In May 1925 the International Olympic Committee (IOC) amended the Olympic Charter to allow for Olympic Winter Games. But the 1924 Chamonix International Winter Sports Week was never declared as the 1st Olympic Winter Games by the IOC in the minutes of its sessions, although this has been felt to be an error of a secretary taking the minutes of the session in 1925, as the IOC has long recognized Chamonix as the 1st Olympic Winter Games. Sorry, Saint Moritz.
Olympic Games Official Openings
Vladimir Vladimirovich Putin will official open the 2014 Olympic Winter Games tonight at the Opening Ceremony – no surprise there as these Games have one man’s stamp on them, Putin, more so than any Olympics since Berlin in 1936.
Vladimir Putin is the current President of Russia, or the highest ranking official in the country. It is standard that Olympic Games are opened by the Head of State of the nation in which the Games are held, per IOC Protocol, although the IOC also contradicts itself by always stating that Games are awarded to cities and not countries. We’ll overlook that.
Since the Modern Olympic Games started in 1896 it has been rare that the nation’s Head of State did not open the Olympics. The United States has been famous for this, as in 1932 at Lake Placid and Los Angeles, 1960 at Squaw Valley, and 1980 at Lake Placid, the US President did not open the Games. In 1932 at Lake Placid it was Franklin Delano Roosevelt, who at that time was only Governor of New York state. The Los Angeles 1932 Olympics were opened by Vice-President Charles Curtis, as President Herbert Hoover declined to travel to Los Angeles because of his preoccupation with the world-wide depression. In 1960, President Dwight Eisenhower did not go to Squaw Valley, with those Games opened by Vice-President Richard Nixon – another Olympics at least opened by a future US President.
And famously, at Lake Placid in 1980, President Jimmy Carter refused to open the Winter Olympics, as he was pressuring the IOC to boycott the Moscow Olympics, and sent Vice-President Walter Mondale in his stead. Mondale also opened the IOC Session in Lake Placid and angered the IOC by his political speech in which he called for a boycott of Moscow.
Finally, in 1984 at Los Angeles, President Ronald Reagan broke the US “tradition” of not sending the President to the Opening Ceremony. US Olympics have since been opened by Presidents Bill Clinton (1996 Atlanta) and George W. Bush (2002 Salt Lake City).

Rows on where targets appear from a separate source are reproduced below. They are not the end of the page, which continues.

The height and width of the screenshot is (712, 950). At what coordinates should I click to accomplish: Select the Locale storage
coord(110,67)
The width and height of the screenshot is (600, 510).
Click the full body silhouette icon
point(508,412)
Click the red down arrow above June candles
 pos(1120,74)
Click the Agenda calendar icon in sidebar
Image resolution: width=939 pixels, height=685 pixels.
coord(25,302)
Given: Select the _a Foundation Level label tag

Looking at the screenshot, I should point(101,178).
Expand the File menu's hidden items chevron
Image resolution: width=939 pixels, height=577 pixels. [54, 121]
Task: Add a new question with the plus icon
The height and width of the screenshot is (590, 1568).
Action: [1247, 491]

Other than the USA situations, there has been only one other time at which a Head of State did not open an Olympics, and it did occur at the Winter Olympics. That was at the first Winter Olympics, at Chamonix in 1924, which were opened by Gaston Vidal (1888-1949), the French Under-Secretary for Physical Education, rather than French President Alexandre Millerand or Prime Minister Raymond Poincaré. But those first “Winter Olympics” were a bit odd in themselves – more on that in the next blog post.
Some Opening Ceremony Stuff
Opening Ceremony tonite. Always a big moment. And it always happens on Friday night, with the Games then extending for 2 full weeks and 3 weekends, so that NBC and the other television networks get plenty of weekend coverage, right?
Not quite. In fact, at the Winter Olympics, it has only been the last 4 Games – 2002-2014 – which have followed this seemingly standard calendar. One other Winter Olympics started on Friday and ended on Sunday, that being in 1948 at St. Moritz, but the Winter Games lasted only one week back then, with far fewer events.
The Sochi Olympics actually started yesterday, with events in freestyle skiing, figure skating, and snowboarding. That is not that unusual, as we detailed in a post yesterday (https://olympstats.com/2014/02/06/events-starting-before-the-opening-ceremony/). But these Games will then last from 6 February to their conclusion on 23 February, which will be 18 days of Winter Olympics, and that makes Sochi 2014 the longest ever Olympic Winter Games.
It may seem that the Winter Olympics always take place exclusively in February and that is basically now correct, since its been true since 1968. But it was not always so. The first Winter Olympics started on 25 January 1924 in Chamonix, France. The other Winter Games to start in January were 1948, starting 30 January; 1956, starting 26 January; and 1964, which began on 27 January.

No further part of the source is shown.